- Promotional poster
- Directed by: Boris von Sychowski
- Written by: Lorenz Stassen Boris von Sychowski Ryan Carrassi (dialogue)
- Produced by: Benjamin Herrmann Werner Possardt
- Starring: Kristen Miller; Elena Uhlig; Thorsten Grasshoff; John Hopkins; Isla Fisher; Jason Liggett; Cordelia Bugeja; James McAvoy;
- Cinematography: Notker Mahr
- Edited by: Sabine Mahr-Haigis
- Music by: Johannes Kobilke
- Production companies: Senator Film Produktion Calypso Filmproduktion
- Distributed by: Senator Film (Germany) Senator International (International)
- Release date: 4 October 2001;
- Running time: 92 minutes
- Country: Germany
- Language: English

= Swimming Pool (2001 film) =

Film by Boris von Sychowski

Swimming Pool (also known as Swimming Pool - Der Tod feiert mit (Death celebrates with us) in Germany, and The Pool - Basen in the US and UK) is a 2001 English-language German slasher film directed by Boris von Sychowski and starring Kristen Miller, Elena Uhlig, Thorsten Grasshoff, John Hopkins, Isla Fisher, Jason Liggett, Jonah Lotan, Cordelia Bugeja, James McAvoy, Linda Rybová, Bryan Carney, Maximilian Grill, Anna Geislerová, Jan Vlasák, Daniel Wurm, Pavel Cajzl, Marek Libert, Karel Belohradsky and Josef Peichal. It follows a group of students at an elite international school in Prague who break into an indoor water park where they are stalked by a masked murderer.

==Plot==
Catherine is cooking dinner, expecting her boyfriend to arrive. She discovers his car in her driveway, and inside finds him with his throat slit. A killer wearing a skull mask breaks into the home and murders her, throwing her body in a swimming pool.

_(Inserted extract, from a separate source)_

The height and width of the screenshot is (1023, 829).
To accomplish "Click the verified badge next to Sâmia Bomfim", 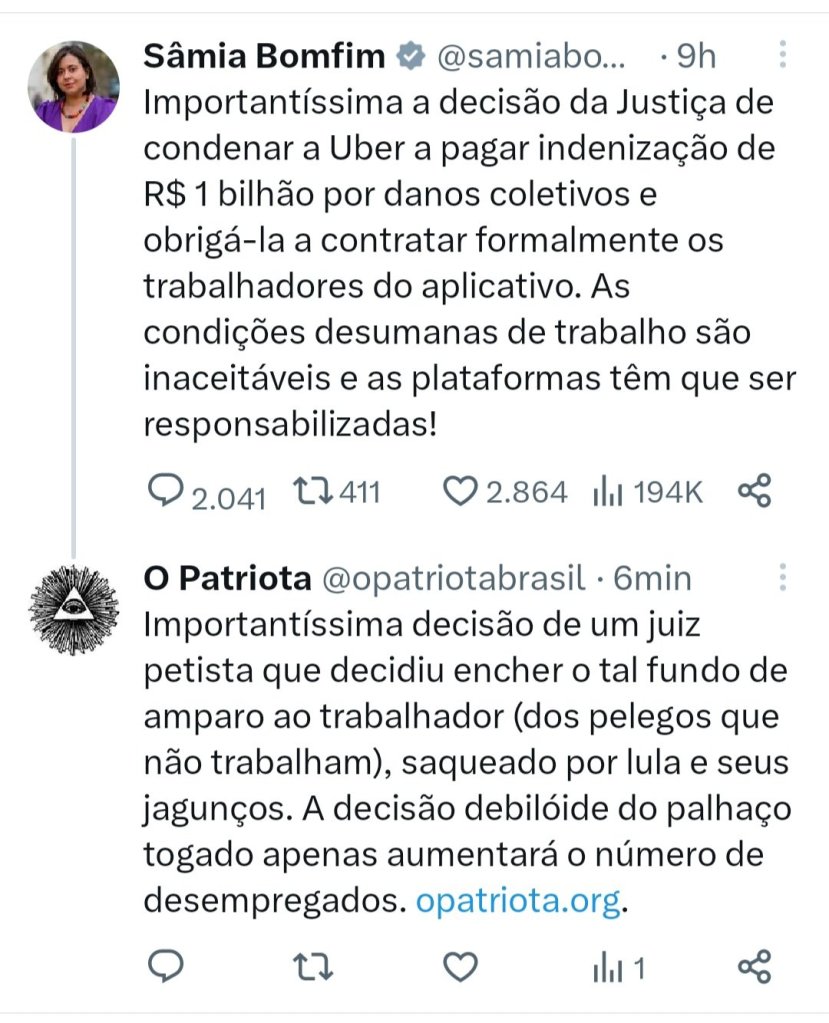I will (410, 57).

Shortly after, a group of international students from an elite Prague school are graduating; among them are the American Sarah; the Scottish Mike; the English Frank; Kim, an Australian; Carmen, from Germany; Diego, from Argentina; and others. To celebrate, Sarah's boyfriend Greg plans to break into an indoor swimming complex with the help of Martin, an American former student and employee of the water park. On finals day, Kim is upset over failing her tests. She and Mike, her boyfriend, go swimming at a lake, and she tells him she feels like an outcast among him and his wealthy peers; she decides not to attend the party. Later, Kim is stabbed to death in the woods by the masked killer.

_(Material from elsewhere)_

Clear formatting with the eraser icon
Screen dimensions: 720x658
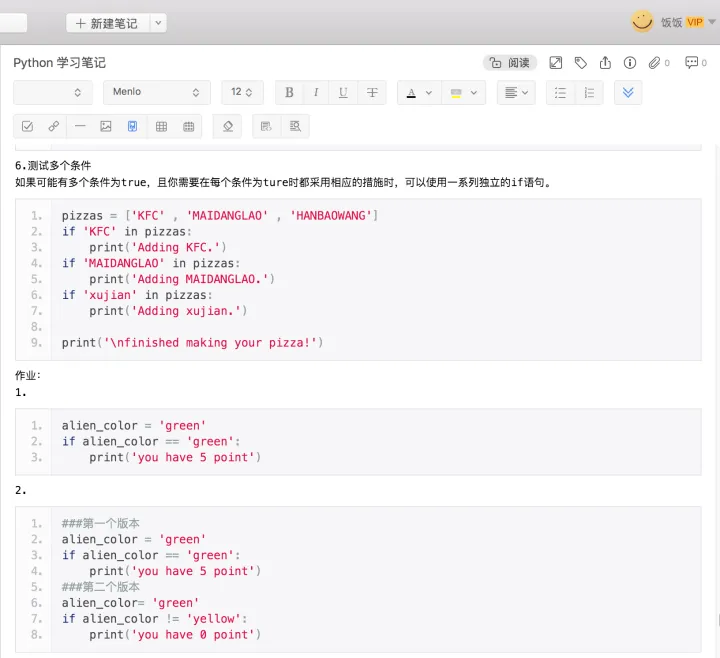pyautogui.click(x=228, y=126)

Late that night, the group arrive at the water park and are let inside by Martin, where they begin drinking and swimming in the pools. Svenja and Carter go to an isolated pool to ride a water slide. While Carter waits for her at the bottom, he is stabbed to death. As Svenja descends the waterslide, the killer drives a machete through the bottom of the slide, slicing through her groin. Shortly after, Carmen and Chris discover their bodies floating in the pool. Carmen and Chris locate the remainder of the group, but they find that all exits have been locked. Meanwhile, Martin and Mel find an empty weight room to have sex. When Martin goes to retrieve a condom, Mel is attacked by the killer chased into a locker room where she is killed.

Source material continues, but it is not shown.